- **Task requirements**: Retrieve each line that contains the word "Ehenichtigkeitsverfahren" from the entries below.

----- Material provided

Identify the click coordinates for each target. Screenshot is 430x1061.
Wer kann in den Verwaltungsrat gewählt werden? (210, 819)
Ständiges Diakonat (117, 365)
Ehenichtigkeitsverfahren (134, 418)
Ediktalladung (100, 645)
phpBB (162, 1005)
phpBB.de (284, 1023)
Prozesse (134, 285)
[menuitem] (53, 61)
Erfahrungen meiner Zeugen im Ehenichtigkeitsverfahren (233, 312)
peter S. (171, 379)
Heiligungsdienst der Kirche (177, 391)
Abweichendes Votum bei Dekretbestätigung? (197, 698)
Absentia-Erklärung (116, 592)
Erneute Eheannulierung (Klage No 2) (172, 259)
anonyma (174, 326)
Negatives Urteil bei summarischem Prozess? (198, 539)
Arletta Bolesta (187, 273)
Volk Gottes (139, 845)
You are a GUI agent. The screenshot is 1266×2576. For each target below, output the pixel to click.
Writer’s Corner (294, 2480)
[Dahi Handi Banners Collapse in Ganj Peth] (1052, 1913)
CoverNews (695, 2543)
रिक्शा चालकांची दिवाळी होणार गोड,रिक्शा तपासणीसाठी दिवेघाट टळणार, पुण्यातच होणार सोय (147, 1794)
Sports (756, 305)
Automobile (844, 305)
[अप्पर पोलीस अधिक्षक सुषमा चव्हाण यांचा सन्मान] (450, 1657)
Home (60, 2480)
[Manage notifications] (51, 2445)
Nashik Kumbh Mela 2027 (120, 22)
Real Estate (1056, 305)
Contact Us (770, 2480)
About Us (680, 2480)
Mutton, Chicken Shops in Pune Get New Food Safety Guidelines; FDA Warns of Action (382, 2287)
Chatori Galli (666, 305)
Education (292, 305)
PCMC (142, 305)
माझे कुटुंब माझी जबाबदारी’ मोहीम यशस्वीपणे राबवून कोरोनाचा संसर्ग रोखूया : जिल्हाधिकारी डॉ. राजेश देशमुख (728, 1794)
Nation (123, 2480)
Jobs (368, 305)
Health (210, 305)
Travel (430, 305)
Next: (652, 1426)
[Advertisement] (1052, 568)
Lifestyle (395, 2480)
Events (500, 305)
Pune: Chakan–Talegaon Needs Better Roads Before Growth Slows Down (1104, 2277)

----------

- **Your solution**:
Ehenichtigkeitsverfahren (134, 418)
Erfahrungen meiner Zeugen im Ehenichtigkeitsverfahren (233, 312)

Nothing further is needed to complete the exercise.